EXERCISE OBJECTIVE ▸ Could you find every line in the records below that contains the word "will" and copy it?

PROVIDED RECORDS ▸
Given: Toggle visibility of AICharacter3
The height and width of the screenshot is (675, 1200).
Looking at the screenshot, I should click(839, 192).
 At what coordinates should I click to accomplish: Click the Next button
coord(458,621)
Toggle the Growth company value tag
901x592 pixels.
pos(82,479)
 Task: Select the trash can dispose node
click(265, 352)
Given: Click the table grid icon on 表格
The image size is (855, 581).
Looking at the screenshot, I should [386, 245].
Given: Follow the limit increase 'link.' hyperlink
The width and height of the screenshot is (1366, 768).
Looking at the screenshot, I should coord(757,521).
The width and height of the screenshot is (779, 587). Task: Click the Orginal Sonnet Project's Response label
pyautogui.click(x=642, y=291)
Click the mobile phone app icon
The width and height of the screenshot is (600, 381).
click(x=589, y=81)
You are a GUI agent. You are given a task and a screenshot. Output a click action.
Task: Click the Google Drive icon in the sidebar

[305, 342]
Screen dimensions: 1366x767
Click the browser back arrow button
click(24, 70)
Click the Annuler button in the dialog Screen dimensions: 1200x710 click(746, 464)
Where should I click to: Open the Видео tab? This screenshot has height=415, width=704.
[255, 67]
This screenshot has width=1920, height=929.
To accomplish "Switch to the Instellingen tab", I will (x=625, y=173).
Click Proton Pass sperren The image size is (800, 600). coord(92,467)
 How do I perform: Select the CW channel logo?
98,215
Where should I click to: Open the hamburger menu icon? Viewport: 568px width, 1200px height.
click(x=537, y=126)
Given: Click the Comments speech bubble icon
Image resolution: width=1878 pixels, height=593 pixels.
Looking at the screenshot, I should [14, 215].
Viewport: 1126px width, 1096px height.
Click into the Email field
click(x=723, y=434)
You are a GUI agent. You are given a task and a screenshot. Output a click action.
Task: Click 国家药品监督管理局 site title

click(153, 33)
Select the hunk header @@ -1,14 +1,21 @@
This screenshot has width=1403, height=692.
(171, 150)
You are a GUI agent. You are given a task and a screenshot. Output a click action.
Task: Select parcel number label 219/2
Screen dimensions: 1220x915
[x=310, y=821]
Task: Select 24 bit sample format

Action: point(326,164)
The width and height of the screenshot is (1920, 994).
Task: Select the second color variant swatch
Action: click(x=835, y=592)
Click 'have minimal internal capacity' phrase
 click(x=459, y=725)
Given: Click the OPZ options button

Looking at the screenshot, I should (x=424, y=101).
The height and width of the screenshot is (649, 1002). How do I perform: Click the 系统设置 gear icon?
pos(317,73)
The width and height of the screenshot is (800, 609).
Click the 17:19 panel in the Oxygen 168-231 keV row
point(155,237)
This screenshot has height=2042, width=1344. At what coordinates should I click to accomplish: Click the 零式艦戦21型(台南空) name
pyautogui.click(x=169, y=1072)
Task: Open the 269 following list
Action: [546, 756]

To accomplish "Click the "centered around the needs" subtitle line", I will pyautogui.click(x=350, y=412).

FINISHED TASK ▸
To accomplish "Switch to the Instellingen tab", I will (x=625, y=173).
To accomplish "Click the "centered around the needs" subtitle line", I will pyautogui.click(x=350, y=412).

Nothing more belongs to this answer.